Locate the string "computer" in the listing below. Copy every line where it is found.

Data provided:
+++

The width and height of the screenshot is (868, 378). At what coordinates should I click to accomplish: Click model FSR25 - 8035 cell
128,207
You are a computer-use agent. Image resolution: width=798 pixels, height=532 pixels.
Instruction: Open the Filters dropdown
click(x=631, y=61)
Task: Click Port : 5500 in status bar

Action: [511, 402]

+++

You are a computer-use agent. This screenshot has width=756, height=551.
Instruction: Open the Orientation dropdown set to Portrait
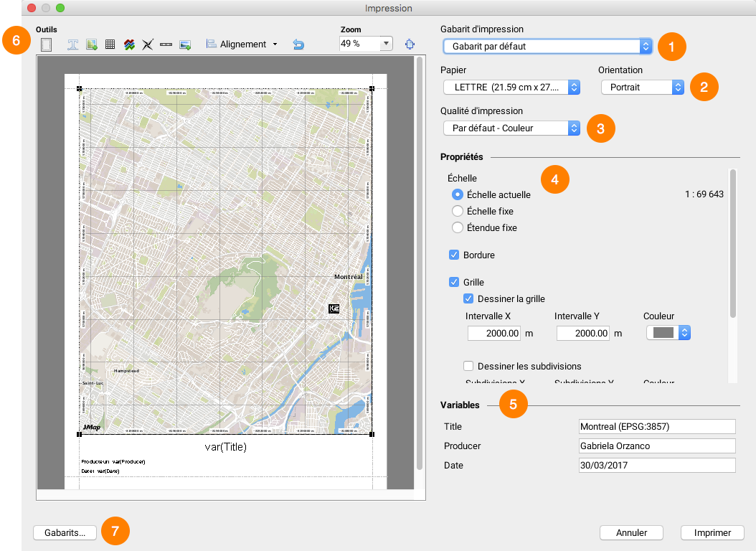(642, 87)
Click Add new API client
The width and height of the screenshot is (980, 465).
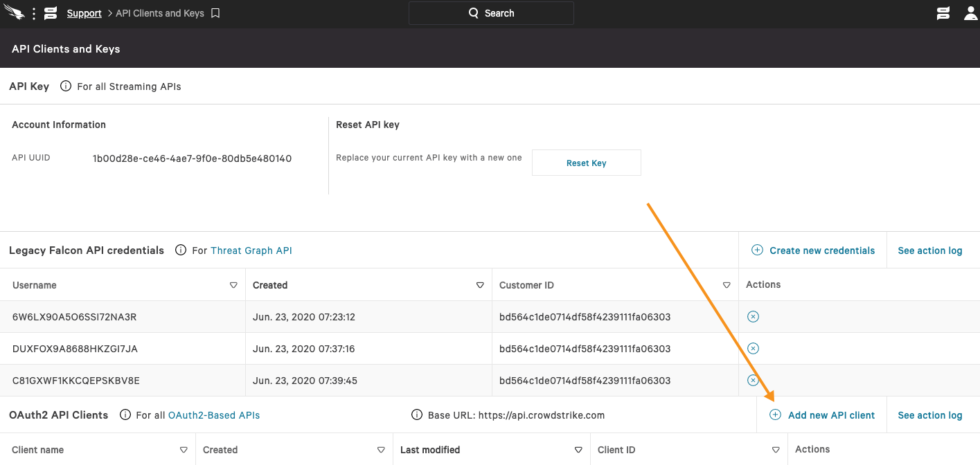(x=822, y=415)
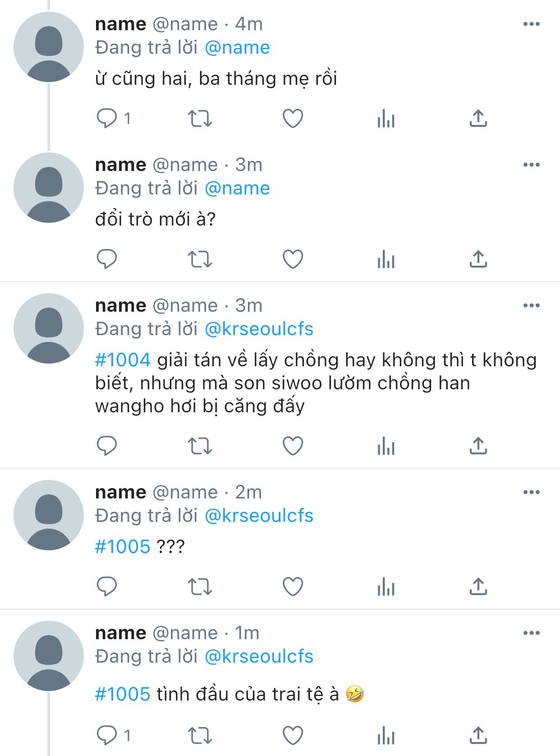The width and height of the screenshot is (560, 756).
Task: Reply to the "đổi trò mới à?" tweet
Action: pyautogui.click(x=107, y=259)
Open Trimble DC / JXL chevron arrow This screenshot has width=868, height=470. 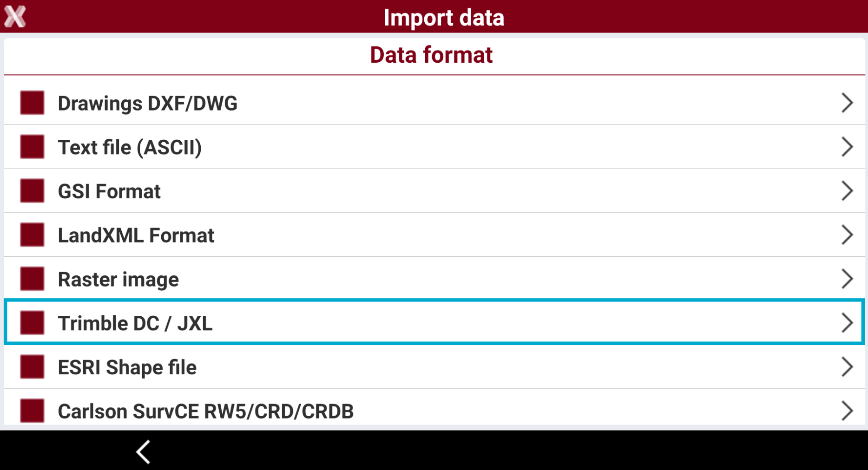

+++

Solution:
You are a computer-use agent. Image resolution: width=798 pixels, height=532 pixels.
You are a computer-use agent. This screenshot has width=756, height=551.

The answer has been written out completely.